Meredefinisi Makna Hubungan Sosial (kita)

Terkadang hidup itu lucu, ya. Saat saya bingung bagaimana cara mengelaborasi tema tantangan MaGaTa pekan ini tentang "hubungan sosial sejak pandemi", tidak sengaja saya menemukan satu video singkat di Instagram. Langsung saya membatin, kok, pas banget, sih. Saking pasnya, saya sampai merasa tidak perlu berpanjang lebar menuliskannya lagi. Hehehe ....

Saya pikir kita semua sependapat bahwa pandemi Covid-19 yang telah memasuki tahun kedua ini mengubah tatanan hidup secara signifikan. Bagaimana tidak? Dari yang tadinya kita bebas bertatap muka, berkumpul, dan bercengkerama, seketika terpaksa harus memenuhi banyak aturan dalam hal interaksi sosial. Bahkan jika bukan untuk urusan (maha) penting, kita dianjurkan untuk berdiam diri di rumah saja. Saat butuh untuk keluar, kita harus mematuhi lima prinsip protokol kesehatan: memakai masker, mencuci tangan, menjaga jarak, menjauhi kerumunan, dan membatasi mobilitas dan interaksi. 

Sebagai makhluk sosial yang senantiasa membutuhkan interaksi antarmanusia, keadaan ini luar biasa menantang--mungkin sampai menyiksa bagi sebagian orang, terutama yang ekstrover. Kita dipaksa untuk meredefinisi makna interaksi sosial itu sendiri. Karena pertemuan fisik tidak bisa menjadi pilihan, pertemuan maya adalah jalan keluar. Berjabat tangan--dan cium pipi kanan kiri seperti biasa kita lakukan dengan keluarga dan teman dekat--diganti dengan menangkupkan kedua telapak di depan dada. Mengobrol santai dengan berdiri berjauhan menjadi lazim karena menjaga jarak aman minimal 1,5 m. Bagi saya semua itu masih relatif mudah untuk dijalankan. 

Yang lebih mengkhawatirkan, menurut saya, dari perubahan hubungan sosial sejak pandemi adalah menipisnya garis antara waspada dan curiga terhadap orang lain. Setiap melihat orang batuk atau bersin, alarm kita langsung menyala dan diikuti oleh self talk yang beruntun. Kok, dia batuk terus, sih. Jangan-jangan kena Covid-19. Duh, ga peka banget. Bukannya diam di rumah, malah keluyuran. Jatuhnya malah kita banyak berprasangka, padahal belum tentu dia batuk karena Covid-19, 'kan? Terlebih lagi kita tidak tahu urusan apa yang membuatnya sampai keluar rumah, mungkin sepenting kalau-tidak-keluar-keluarga-tidak-bisa-makan. Nah, lo. Apakah kita pantas untuk menghakimi orang lain? 

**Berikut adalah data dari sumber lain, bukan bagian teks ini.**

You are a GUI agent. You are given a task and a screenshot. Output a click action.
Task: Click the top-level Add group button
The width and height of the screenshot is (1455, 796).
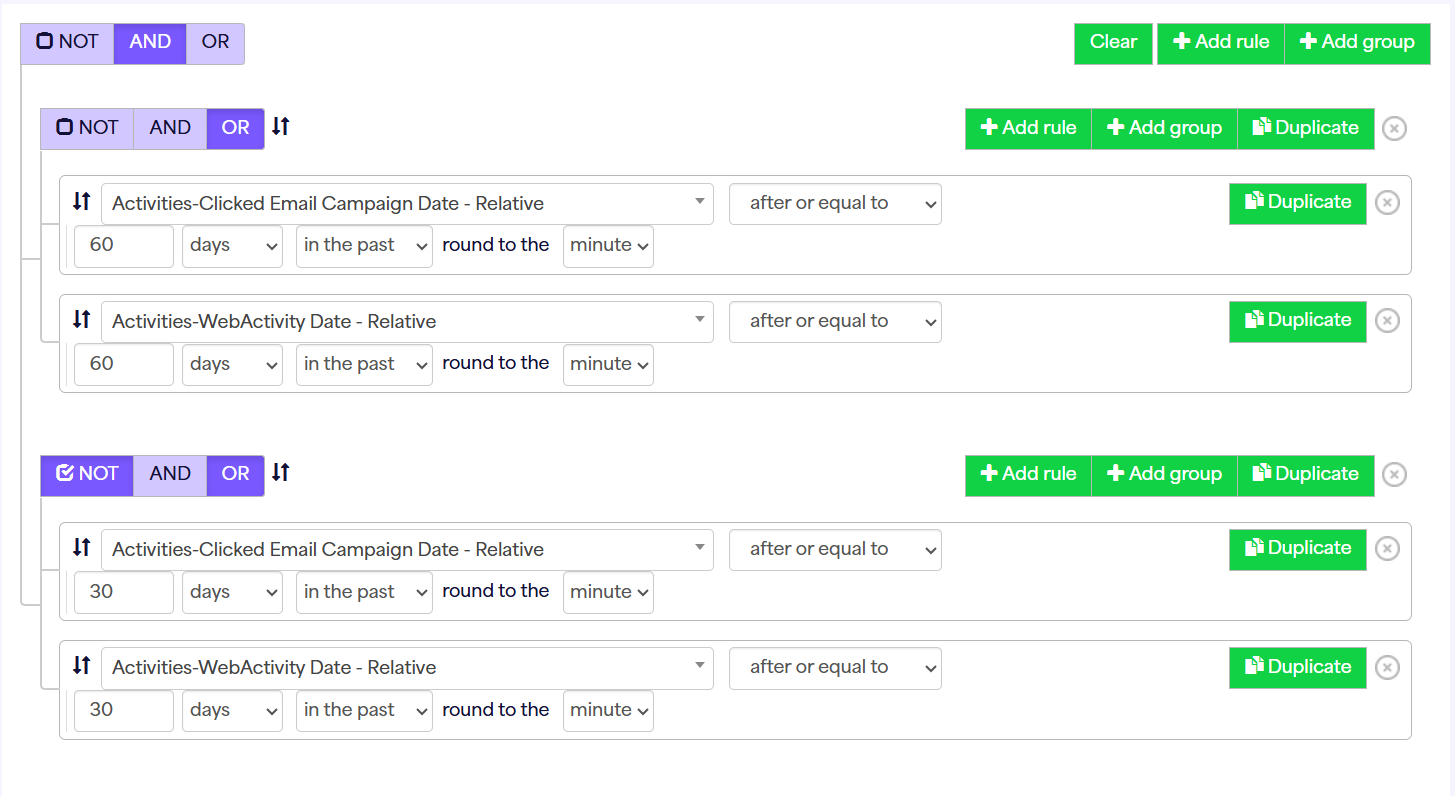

Meski demikian, pandemi tidak melulu identik dengan memburuknya hubungan sosial. Di sisi lain, keadaan sulit akibat pandemi justru memberi ruang bagi masyarakat untuk berempati. Masih hangat dalam ingatan contoh warga yang suka rela memberikan sejumlah kantong berisi bahan makanan bagi siapa saja yang butuh dan kebetulan lewat di depan rumahnya. Model ini kemudian dicontoh di daerah lain oleh perkumpulan warga yang bergotong royong menyumbangkan sembako. Contoh lain adalah koordinasi bantuan makanan oleh warga bagi tetangganya yang harus menjalani isolasi mandiri karena positif Covid-19. Semuanya menghangatkan hati dan menimbulkan perasaan optimis bahwa pandemi tidak lantas mematikan hubungan yang telah lama hadir sosial kita. 

Penutup

Memang, mau tidak mau, suka tidak suka, tahun kedua pandemi ini membuat semua perubahan yang semula terasa berat perlahan beralih menjadi hal lumrah. Istilahnya, kenormalan baru. Kita telanjur nyaman dengan keadaan sekarang dan mungkin akan memilih untuk tetap begini, alih-alih kembali kepada kebiasaan lama. Walau begitu, saya yakin, kok, kita pasti bisa menemukan bentuk baru dari interaksi sosial tanpa melupakan unsur-unsur esensial, seperti saling menghormati dan menghargai, empati, dan peduli. Toh, kita sudah melihat buktinya setahun ke belakang. 

Karena itu, jangan jadikan pandemi sebagai alasan untuk menjadi orang yang antisosial, ya. Yang termasuk di dalam protokol kesehatan dari WHO, kan, physical distancing, bukan social distancing. Meski terpisah raga, kita masih bisa berhubungan (sosial), kok #eaa.